**Work order:**
Nothing in the records may be altered; repeat them exactly.

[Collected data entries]
* * * *

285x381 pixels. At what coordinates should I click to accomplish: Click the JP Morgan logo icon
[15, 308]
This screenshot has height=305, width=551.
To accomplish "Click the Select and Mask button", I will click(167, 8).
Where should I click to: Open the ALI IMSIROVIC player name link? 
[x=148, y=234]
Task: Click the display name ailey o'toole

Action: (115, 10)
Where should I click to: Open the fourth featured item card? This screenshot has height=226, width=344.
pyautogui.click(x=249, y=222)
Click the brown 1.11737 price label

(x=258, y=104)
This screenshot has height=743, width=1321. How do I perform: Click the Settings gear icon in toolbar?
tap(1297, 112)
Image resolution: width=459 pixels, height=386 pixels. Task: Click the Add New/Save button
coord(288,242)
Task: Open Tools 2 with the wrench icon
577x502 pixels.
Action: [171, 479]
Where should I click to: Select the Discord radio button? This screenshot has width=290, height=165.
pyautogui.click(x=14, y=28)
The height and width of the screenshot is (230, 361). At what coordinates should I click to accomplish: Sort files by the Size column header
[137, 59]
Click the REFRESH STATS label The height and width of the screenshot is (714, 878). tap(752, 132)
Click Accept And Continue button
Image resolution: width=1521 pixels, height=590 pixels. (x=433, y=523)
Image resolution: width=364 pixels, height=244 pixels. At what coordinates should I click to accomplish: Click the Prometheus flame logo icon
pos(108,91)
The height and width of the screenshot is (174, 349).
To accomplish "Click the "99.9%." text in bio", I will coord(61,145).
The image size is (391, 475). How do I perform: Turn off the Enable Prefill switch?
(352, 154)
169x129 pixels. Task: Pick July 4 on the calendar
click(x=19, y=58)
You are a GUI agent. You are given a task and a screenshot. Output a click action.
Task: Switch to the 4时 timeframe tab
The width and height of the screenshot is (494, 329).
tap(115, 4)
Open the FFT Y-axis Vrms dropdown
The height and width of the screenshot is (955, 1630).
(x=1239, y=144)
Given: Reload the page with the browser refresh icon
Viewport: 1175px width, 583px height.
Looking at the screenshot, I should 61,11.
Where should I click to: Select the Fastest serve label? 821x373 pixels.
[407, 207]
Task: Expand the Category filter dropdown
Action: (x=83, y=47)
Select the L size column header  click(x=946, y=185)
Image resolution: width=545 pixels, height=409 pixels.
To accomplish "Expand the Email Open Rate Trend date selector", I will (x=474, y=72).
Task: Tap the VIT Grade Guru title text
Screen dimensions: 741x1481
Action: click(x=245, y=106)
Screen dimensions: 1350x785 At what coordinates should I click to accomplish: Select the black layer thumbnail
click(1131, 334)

* * * *

**Answer section:**
285x381 pixels. At what coordinates should I click to accomplish: Click the JP Morgan logo icon
[15, 308]
This screenshot has height=305, width=551.
To accomplish "Click the Select and Mask button", I will click(167, 8).
Where should I click to: Open the ALI IMSIROVIC player name link? 
[x=148, y=234]
Task: Click the display name ailey o'toole

Action: (115, 10)
Where should I click to: Open the fourth featured item card? This screenshot has height=226, width=344.
pyautogui.click(x=249, y=222)
Click the brown 1.11737 price label

(x=258, y=104)
This screenshot has height=743, width=1321. How do I perform: Click the Settings gear icon in toolbar?
tap(1297, 112)
Image resolution: width=459 pixels, height=386 pixels. Task: Click the Add New/Save button
coord(288,242)
Task: Open Tools 2 with the wrench icon
577x502 pixels.
Action: [171, 479]
Where should I click to: Select the Discord radio button? This screenshot has width=290, height=165.
pyautogui.click(x=14, y=28)
The height and width of the screenshot is (230, 361). At what coordinates should I click to accomplish: Sort files by the Size column header
[137, 59]
Click the REFRESH STATS label The height and width of the screenshot is (714, 878). tap(752, 132)
Click Accept And Continue button
Image resolution: width=1521 pixels, height=590 pixels. (x=433, y=523)
Image resolution: width=364 pixels, height=244 pixels. At what coordinates should I click to accomplish: Click the Prometheus flame logo icon
pos(108,91)
The height and width of the screenshot is (174, 349).
To accomplish "Click the "99.9%." text in bio", I will coord(61,145).
The image size is (391, 475). How do I perform: Turn off the Enable Prefill switch?
(352, 154)
169x129 pixels. Task: Pick July 4 on the calendar
click(x=19, y=58)
You are a GUI agent. You are given a task and a screenshot. Output a click action.
Task: Switch to the 4时 timeframe tab
The width and height of the screenshot is (494, 329).
tap(115, 4)
Open the FFT Y-axis Vrms dropdown
The height and width of the screenshot is (955, 1630).
(x=1239, y=144)
Given: Reload the page with the browser refresh icon
Viewport: 1175px width, 583px height.
Looking at the screenshot, I should 61,11.
Where should I click to: Select the Fastest serve label? 821x373 pixels.
[407, 207]
Task: Expand the Category filter dropdown
Action: (x=83, y=47)
Select the L size column header  click(x=946, y=185)
Image resolution: width=545 pixels, height=409 pixels.
To accomplish "Expand the Email Open Rate Trend date selector", I will (x=474, y=72).
Task: Tap the VIT Grade Guru title text
Screen dimensions: 741x1481
Action: click(x=245, y=106)
Screen dimensions: 1350x785 At what coordinates should I click to accomplish: Select the black layer thumbnail
click(1131, 334)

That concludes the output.